Saturday, February 26, 2005


The facilities and maintenance staff will be reduced from 22 to 12.
YOUNGSTOWN -- The first of several rounds of layoffs of Mahoning County employees attributed to the loss of sales-tax revenue will begin with the furlough of 10 members of the county's facilities and maintenance staff in early March.
Richard Malagisi, facilities manager, said eight custodians, the custodial manager and a secretary will be handed pink slips.
Letters will be sent to the employees early next week giving them their official layoff date, county commissioners said Friday.
The county lost one-third of its revenue when voters twice failed to renew a half-percent sales tax last year. The tax expired Dec. 31.
Picking up the slack
Malagisi said the layoffs will leave him with just 12 people, but they are in the skilled-trades area and primarily handle repairs of machinery, plumbing, electrical and other similar work at county buildings.
"They will end up doing custodial work when they can," Malagisi said.
Commissioner Anthony Traficanti, board chairman, said the layoffs are being made in accordance with union contract provisions. The facilities personnel are members of American Federation of State, County and Municipal Employees Local 1156.
"This is going to hurt," Traficanti said. "Those maintenance people that remain will have to do double duty."
The custodians clean bathrooms, mop floors and empty trash containers at the county courthouse, the jail administration building next to the courthouse, the South Side Annex on Market Street, and the county's area courts in Boardman, Austintown and Canfield.
Malagisi said the last time custodians were laid off was in 1999, again after a half-percent sales tax went down to defeat. At that time, large trash receptacles were placed in courthouse hallways and other areas for department heads or their staff to dump their trash.
Replacement of soap, toilet paper and paper towels in bathrooms will probably be done on a weekly basis, Malagisi added.
Malagisi said he had 27 custodians and maintenance workers at the time of the 1999 layoffs. He was allowed to call back just 22. At one time, the county had a total custodial and maintenance work force of 40, he added.
The facilities manager said most of the $1.6 million budget he received this year is for paying utility bills at the courthouse, annex and jail administration building. He had requested $2.5 million for 2005.
He said that if the utility rates rise above projections, "we may have to lay off someone else."
Reaction
Mark Bartol, president of Local 1156, said the layoffs are a "travesty, especially with all the buildings we have to clean and maintain."
He said reduced cleaning of the courthouse is particularly troubling because it is "such a lovely building."
Bartol said depending on the length of the layoff, it may cost the county more in the future "because of the time it will take to catch up on all the cleaning."
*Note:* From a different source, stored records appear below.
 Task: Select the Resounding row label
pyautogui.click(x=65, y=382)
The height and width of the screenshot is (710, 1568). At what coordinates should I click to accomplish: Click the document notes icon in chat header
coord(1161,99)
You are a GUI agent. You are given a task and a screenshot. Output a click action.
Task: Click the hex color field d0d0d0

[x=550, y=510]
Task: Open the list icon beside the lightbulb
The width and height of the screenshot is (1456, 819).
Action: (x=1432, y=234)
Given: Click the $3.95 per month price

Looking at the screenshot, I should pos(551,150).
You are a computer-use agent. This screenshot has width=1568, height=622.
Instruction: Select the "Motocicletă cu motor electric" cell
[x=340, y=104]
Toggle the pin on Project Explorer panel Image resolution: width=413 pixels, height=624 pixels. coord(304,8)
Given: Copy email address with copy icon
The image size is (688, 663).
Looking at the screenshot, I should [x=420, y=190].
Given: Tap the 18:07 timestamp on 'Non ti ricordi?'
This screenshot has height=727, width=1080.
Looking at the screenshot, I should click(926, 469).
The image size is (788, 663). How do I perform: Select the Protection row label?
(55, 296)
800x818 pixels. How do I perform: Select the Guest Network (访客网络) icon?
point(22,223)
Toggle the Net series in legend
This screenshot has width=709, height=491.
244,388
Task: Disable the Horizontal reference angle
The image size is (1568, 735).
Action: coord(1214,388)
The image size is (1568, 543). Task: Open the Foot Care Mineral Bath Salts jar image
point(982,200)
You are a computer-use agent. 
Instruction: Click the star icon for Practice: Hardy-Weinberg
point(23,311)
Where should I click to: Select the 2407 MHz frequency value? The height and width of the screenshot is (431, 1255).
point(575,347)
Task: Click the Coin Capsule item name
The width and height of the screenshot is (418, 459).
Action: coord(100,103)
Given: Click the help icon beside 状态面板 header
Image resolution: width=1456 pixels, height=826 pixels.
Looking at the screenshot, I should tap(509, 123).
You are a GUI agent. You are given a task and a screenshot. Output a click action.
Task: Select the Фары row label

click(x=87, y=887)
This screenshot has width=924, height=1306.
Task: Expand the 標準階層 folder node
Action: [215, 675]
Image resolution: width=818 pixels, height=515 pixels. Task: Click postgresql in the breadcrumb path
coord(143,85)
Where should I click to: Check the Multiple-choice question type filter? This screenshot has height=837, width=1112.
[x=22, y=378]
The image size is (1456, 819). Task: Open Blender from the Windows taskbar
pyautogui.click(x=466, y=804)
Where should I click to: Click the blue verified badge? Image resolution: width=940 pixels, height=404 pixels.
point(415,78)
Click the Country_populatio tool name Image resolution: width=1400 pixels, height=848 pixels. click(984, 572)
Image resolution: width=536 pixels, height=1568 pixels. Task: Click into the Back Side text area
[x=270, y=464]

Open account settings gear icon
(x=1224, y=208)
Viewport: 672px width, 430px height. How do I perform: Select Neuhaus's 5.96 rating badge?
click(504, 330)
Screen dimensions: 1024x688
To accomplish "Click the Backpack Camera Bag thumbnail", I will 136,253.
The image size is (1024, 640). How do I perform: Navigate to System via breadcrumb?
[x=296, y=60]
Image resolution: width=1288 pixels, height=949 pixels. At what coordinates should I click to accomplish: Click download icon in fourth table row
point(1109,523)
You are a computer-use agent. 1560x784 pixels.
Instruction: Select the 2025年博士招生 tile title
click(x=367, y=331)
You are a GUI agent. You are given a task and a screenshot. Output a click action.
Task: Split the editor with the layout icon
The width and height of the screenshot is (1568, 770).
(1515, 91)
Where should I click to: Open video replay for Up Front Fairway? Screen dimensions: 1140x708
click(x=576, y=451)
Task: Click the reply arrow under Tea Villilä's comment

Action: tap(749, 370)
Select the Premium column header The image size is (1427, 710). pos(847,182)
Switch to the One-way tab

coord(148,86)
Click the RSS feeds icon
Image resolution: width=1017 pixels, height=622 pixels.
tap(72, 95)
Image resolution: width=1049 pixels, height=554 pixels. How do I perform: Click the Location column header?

"I hope the county residents will understand, and I apologize in advance" for the condition they will find some of the buildings, he said. "We'll try to do the best we can."
County commissioners trimmed general fund budget requests officeholders submitted from nearly $53.9 million to $39.9 million earlier this month.
Some officeholders have claimed they won't have enough money to finish the year, and others are expected to start making layoffs over the coming weeks. The commissioners have put a half-percent sales tax for a five-year period on the May 3 primary ballot.